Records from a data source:
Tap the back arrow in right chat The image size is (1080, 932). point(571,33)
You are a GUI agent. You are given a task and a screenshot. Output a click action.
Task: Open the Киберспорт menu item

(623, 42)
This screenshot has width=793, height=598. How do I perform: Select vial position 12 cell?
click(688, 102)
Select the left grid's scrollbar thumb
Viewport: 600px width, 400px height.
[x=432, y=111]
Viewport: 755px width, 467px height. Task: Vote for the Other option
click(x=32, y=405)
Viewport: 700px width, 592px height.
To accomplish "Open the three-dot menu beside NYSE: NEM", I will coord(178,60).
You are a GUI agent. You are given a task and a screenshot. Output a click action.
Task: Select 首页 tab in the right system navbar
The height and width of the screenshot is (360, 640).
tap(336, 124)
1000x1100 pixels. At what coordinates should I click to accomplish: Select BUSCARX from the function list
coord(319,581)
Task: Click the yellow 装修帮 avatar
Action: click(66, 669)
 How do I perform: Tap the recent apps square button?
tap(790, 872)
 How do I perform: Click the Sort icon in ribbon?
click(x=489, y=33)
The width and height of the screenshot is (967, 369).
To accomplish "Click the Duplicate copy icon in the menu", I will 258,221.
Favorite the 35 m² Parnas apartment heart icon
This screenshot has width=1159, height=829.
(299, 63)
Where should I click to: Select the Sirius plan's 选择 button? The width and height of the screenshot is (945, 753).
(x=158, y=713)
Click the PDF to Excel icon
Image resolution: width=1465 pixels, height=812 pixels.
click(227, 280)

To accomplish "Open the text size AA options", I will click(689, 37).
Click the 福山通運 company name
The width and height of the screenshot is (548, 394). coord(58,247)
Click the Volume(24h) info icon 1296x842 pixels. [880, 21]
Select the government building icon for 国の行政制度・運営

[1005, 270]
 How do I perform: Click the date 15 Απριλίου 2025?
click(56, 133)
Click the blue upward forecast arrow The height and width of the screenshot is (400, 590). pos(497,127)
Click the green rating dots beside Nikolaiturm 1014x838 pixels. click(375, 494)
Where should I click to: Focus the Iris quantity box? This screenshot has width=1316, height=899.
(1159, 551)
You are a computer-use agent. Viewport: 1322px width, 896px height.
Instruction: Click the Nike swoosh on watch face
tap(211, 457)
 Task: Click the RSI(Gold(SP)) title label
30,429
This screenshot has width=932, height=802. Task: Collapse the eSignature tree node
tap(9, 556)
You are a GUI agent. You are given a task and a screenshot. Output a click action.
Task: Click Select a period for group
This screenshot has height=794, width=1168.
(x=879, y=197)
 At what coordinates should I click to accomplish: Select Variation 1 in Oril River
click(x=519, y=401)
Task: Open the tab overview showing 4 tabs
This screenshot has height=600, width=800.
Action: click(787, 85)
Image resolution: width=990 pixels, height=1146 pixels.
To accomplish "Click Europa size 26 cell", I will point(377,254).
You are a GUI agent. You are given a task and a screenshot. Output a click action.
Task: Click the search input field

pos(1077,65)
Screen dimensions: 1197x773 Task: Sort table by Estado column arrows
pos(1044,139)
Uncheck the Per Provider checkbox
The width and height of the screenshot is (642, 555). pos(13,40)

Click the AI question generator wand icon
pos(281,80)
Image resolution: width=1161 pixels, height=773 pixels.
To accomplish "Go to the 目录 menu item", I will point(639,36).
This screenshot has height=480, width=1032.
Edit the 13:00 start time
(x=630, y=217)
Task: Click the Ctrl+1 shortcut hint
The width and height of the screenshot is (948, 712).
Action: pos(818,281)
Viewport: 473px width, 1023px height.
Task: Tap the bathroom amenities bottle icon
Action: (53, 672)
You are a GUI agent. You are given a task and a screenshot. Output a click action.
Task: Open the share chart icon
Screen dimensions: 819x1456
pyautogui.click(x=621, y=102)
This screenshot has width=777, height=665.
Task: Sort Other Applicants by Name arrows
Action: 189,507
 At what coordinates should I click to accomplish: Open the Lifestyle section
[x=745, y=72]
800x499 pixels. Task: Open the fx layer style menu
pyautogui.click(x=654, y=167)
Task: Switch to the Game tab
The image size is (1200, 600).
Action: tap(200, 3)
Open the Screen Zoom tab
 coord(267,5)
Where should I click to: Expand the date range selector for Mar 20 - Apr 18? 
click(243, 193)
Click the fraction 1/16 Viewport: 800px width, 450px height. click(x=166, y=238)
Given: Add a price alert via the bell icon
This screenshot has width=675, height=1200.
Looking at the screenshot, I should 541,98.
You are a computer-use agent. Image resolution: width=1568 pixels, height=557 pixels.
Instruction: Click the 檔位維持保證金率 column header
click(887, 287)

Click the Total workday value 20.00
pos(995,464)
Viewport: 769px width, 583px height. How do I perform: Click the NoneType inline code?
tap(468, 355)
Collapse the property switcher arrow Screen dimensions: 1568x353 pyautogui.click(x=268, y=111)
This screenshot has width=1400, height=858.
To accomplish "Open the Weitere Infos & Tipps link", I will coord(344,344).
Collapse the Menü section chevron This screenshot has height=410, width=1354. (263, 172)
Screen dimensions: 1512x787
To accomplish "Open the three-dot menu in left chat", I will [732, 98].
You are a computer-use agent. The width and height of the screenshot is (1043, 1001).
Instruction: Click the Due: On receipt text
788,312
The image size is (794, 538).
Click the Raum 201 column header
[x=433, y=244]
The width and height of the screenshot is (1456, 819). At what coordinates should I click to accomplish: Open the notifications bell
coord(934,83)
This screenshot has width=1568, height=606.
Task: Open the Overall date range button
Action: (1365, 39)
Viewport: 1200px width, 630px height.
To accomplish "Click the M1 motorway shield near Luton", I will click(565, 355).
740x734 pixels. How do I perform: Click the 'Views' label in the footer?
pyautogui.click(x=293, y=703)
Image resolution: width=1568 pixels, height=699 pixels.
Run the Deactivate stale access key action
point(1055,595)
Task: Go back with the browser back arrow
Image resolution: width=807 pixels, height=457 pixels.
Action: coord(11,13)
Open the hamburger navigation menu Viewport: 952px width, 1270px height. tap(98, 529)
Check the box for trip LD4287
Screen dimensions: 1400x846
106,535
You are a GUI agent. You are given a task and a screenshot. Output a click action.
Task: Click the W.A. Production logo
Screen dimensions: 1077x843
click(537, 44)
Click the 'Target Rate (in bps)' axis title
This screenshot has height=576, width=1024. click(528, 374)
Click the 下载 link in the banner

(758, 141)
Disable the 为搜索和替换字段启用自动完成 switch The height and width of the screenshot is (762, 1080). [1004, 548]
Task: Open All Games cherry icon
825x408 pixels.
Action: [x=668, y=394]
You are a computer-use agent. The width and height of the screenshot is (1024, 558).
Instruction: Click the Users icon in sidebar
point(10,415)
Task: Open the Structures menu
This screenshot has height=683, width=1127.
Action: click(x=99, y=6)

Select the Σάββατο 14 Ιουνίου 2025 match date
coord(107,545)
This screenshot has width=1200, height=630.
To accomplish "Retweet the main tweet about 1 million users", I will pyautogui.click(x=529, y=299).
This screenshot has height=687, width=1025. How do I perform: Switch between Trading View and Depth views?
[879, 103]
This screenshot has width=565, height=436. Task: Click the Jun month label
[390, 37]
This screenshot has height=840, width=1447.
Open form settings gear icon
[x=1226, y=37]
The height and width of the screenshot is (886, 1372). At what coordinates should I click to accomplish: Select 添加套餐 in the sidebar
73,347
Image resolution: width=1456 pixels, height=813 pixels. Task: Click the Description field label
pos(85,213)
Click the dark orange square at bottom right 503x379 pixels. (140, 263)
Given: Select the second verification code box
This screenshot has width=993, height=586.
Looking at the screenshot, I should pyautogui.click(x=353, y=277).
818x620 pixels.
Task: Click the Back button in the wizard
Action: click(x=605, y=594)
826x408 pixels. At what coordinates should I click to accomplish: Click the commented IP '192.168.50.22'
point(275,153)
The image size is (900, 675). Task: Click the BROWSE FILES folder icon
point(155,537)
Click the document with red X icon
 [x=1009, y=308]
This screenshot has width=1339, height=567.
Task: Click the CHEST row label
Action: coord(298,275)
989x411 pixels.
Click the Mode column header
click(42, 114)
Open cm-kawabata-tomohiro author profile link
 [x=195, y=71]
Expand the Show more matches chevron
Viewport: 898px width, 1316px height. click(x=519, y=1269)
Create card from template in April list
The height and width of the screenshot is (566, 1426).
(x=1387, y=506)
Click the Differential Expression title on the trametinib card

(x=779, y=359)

What is being asked: All that belongs in the answer is the run of lines above from the line containing "Click the 'Target Rate (in bps)' axis title" through the line containing "is (1024, 558).", exactly as written.

Task output:
Click the 'Target Rate (in bps)' axis title
This screenshot has height=576, width=1024. click(528, 374)
Click the 下载 link in the banner

(758, 141)
Disable the 为搜索和替换字段启用自动完成 switch The height and width of the screenshot is (762, 1080). [1004, 548]
Task: Open All Games cherry icon
825x408 pixels.
Action: [x=668, y=394]
You are a computer-use agent. The width and height of the screenshot is (1024, 558).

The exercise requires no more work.